1. Tuscan White Bean Chicken Stew
Sauté 500 g chicken, 1 diced onion, and 3 minced garlic cloves in 1 tbsp olive oil for 5 minutes. Add 400 g chopped tomatoes, 400 g canned white beans (drained), 500 ml chicken broth, 1 tsp rosemary, ½ tsp chili flakes, salt and pepper; simmer 25 minutes. Stir in 2 cups chopped kale and ½ lemon zest, then cook 5 minutes more until kale softens. Serve with crusty bread.
Hearty & protein-dense with double protein from beans and chicken.
2. Creamy Mushroom Wild Rice Soup
Cook 400 g sliced mushrooms, 1 diced onion, 2 sliced carrots, and 2 chopped celery stalks in 2 tbsp butter for 6–8 minutes. Add 1 cup wild rice, 1.2 L vegetable broth, 1 tsp thyme, salt and pepper, then simmer 45 minutes until rice softens. Stir in 200 ml cream and cook for 2 minutes more until creamy.
Wild rice adds complex carbs and complete amino acids for slow winter energy.
3. Beef & Barley Stew
Brown 600 g diced beef and 1 diced onion in 1 tbsp oil for 6 minutes. Add 2 sliced carrots, 2 cubed potatoes, ½ cup barley, 1 L beef broth, 2 bay leaves, ½ tsp smoked paprika, salt and pepper. Simmer 1.5–2 hours until beef is tender and broth thickens naturally.
High protein, gut-friendly barley, and a smoky winter stew everyone loves.
4. Lentil Sweet Potato Curry
Sauté 1 diced onion, 2 minced garlic cloves, and 1 tbsp grated ginger in 1 tbsp oil for 4 minutes. Add 1 tbsp curry paste, 1 cup red lentils, 400 g cubed sweet potato, 400 ml coconut milk, 2 cups water, 1 tsp turmeric, salt and pepper, then simmer 15 minutes. Stir in 2 cups spinach until wilted.
Plant-based protein boosted with iron, fiber, and warming spices.
5. Sausage, Kale & Potato Soup
Cook 300 g sliced sausage and 1 diced onion for 5 minutes. Add 3 cubed potatoes, 3 cups chopped kale, 1 L chicken broth, ½ tsp chili flakes, salt and pepper, then simmer 20 minutes until potatoes soften. Optional: stir in 100 ml cream for richness.
Protein from sausage balanced with winter greens and slow-release carbs.
6. Creamy Tomato Gnocchi
Brown 500 g gnocchi in 1 tbsp butter until golden. Add 400 g tomato passata, 300 ml water, 100 ml cream, ½ tsp chili flakes, salt and pepper; simmer 8–10 minutes until sauce thickens and coats gnocchi. Stir in ¼ cup grated parmesan and top with fresh basil before serving.

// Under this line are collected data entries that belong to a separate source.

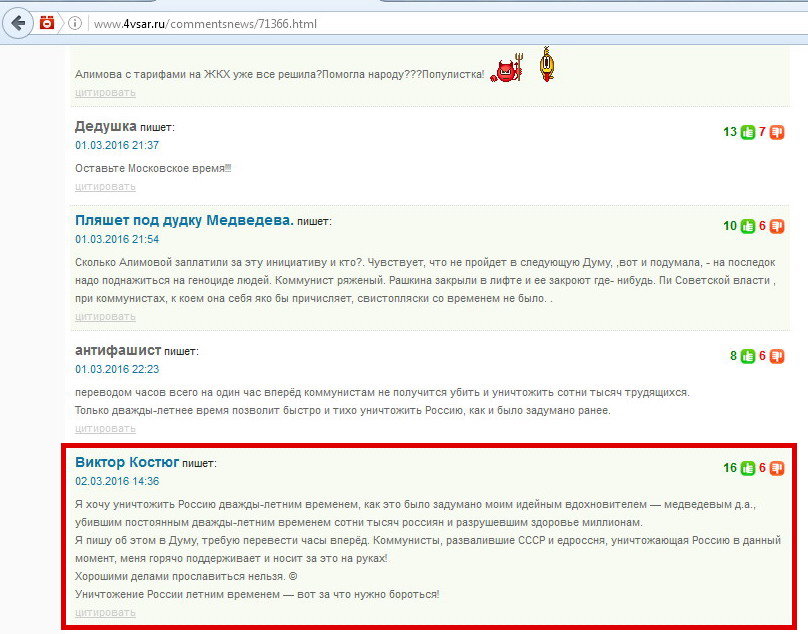Click the address bar with 4vsar.ru URL
This screenshot has height=634, width=808.
coord(400,23)
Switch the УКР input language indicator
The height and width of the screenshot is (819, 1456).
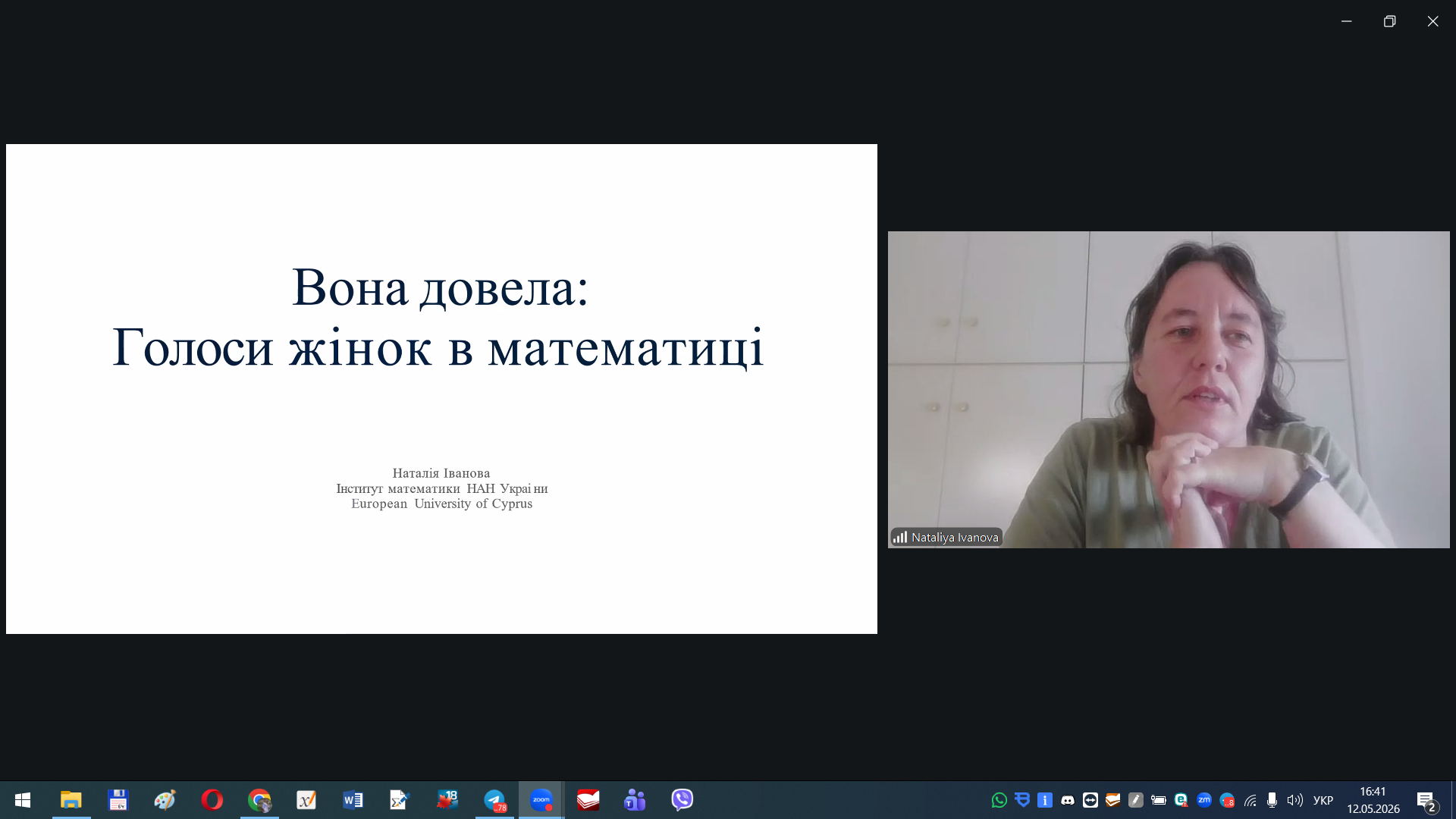coord(1323,800)
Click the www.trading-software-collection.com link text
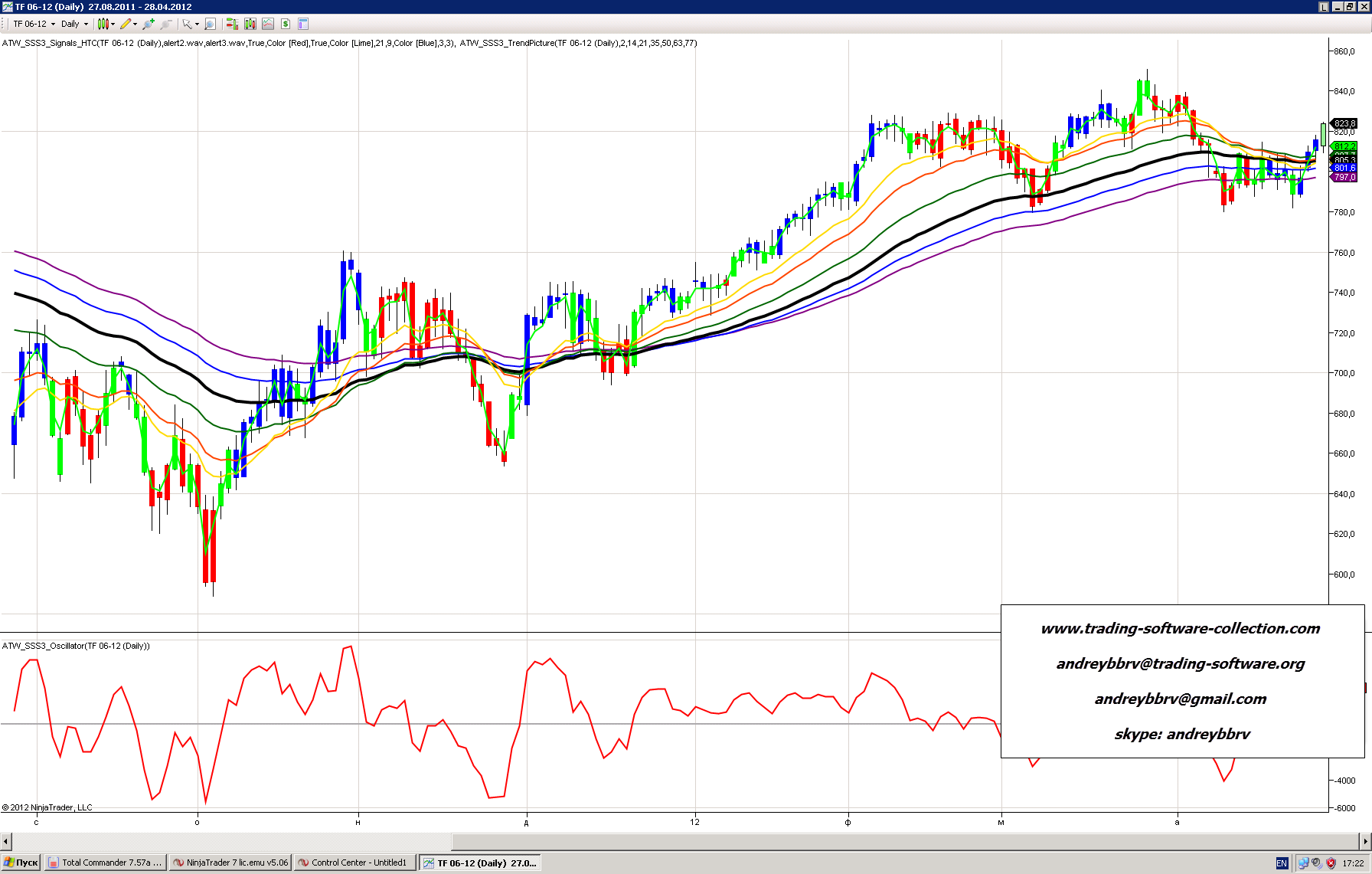 [1180, 629]
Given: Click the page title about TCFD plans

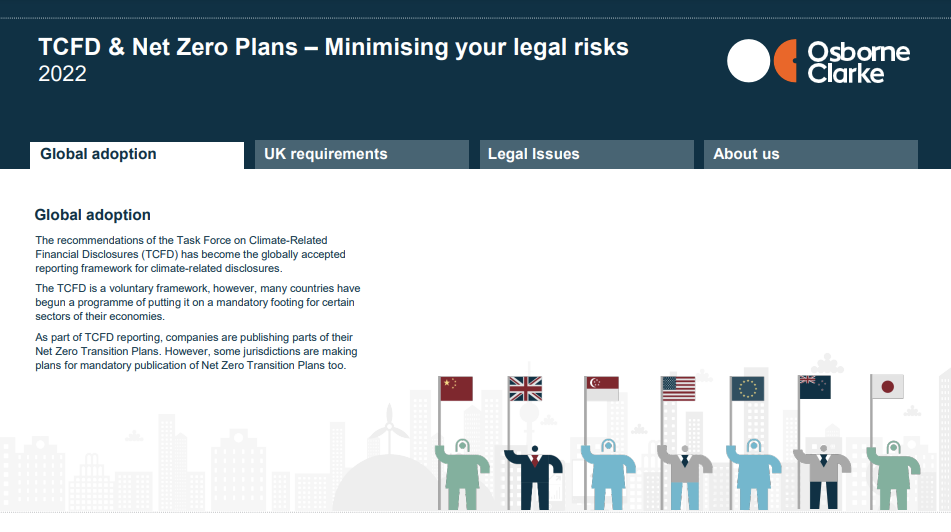Looking at the screenshot, I should click(334, 47).
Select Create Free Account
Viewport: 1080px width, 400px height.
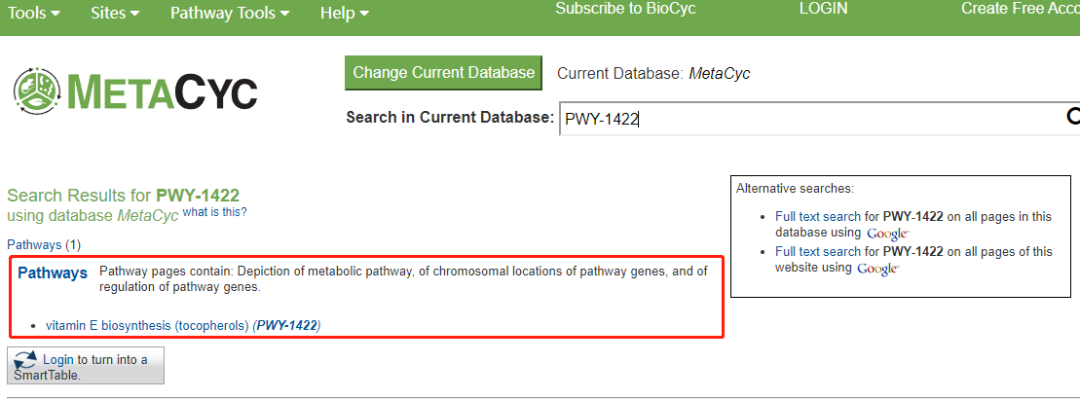(x=1020, y=9)
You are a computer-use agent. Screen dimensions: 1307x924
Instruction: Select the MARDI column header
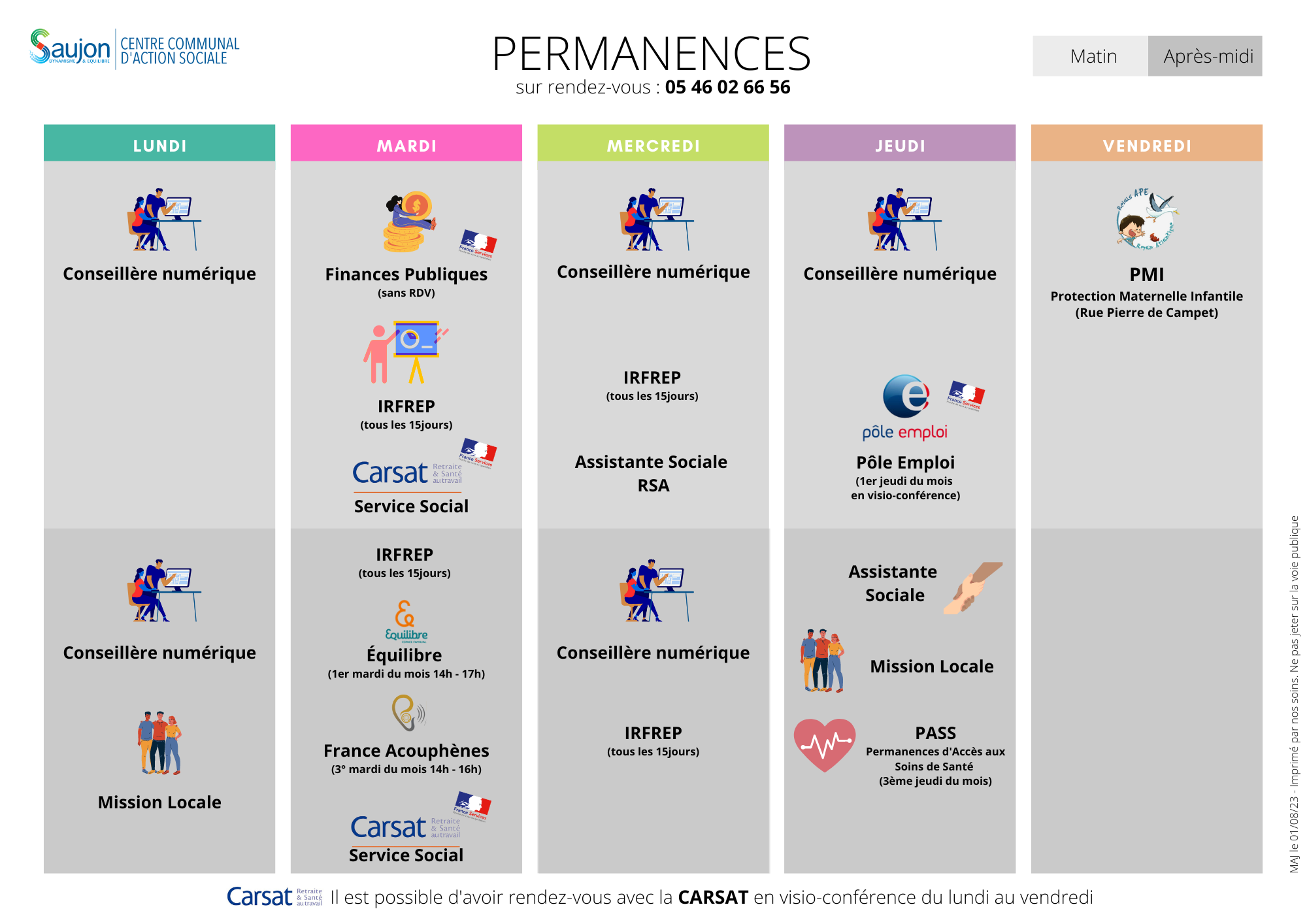point(406,145)
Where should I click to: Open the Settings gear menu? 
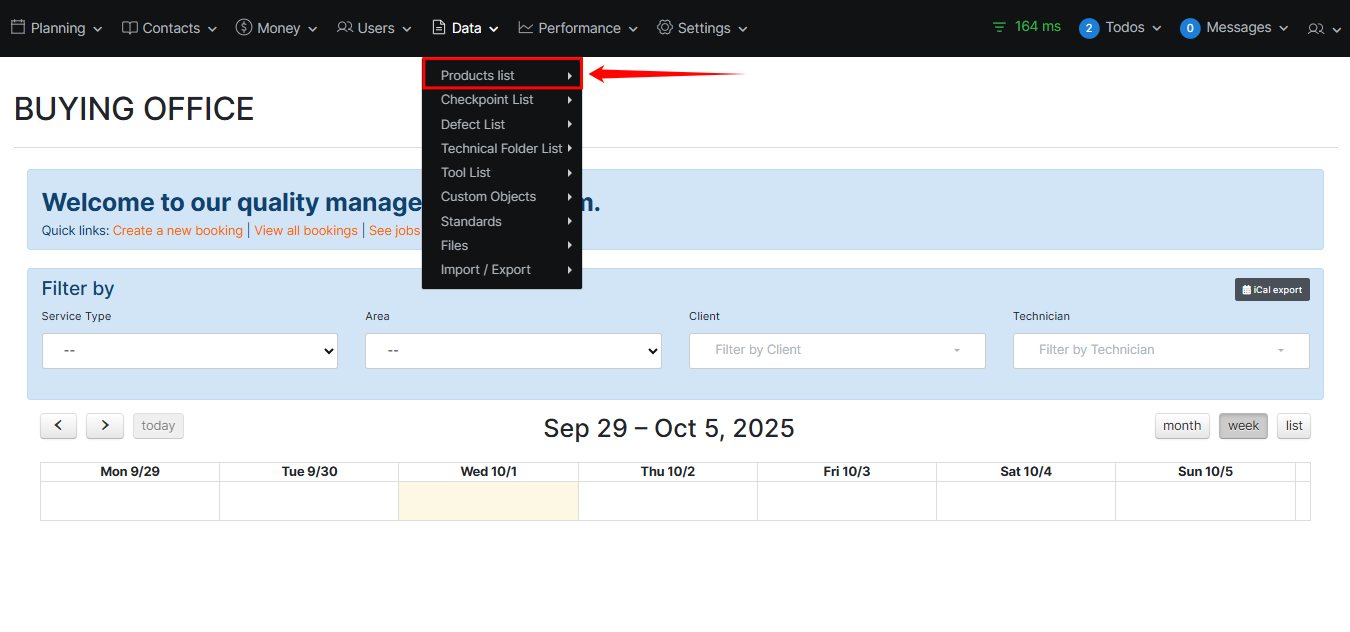point(702,28)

A 15-minute comfort dish that pairs protein-rich dairy with pillowy gnocchi.
Winter Meal-Prep Notes
- Add extra beans, lentils, or quinoa to increase protein without altering taste.
- Replace cream with Greek yogurt after cooking to lighten soups while keeping protein high.
- Freeze stews in single portions for fast reheating.
- Store add-ins like kale or spinach separately to preserve texture.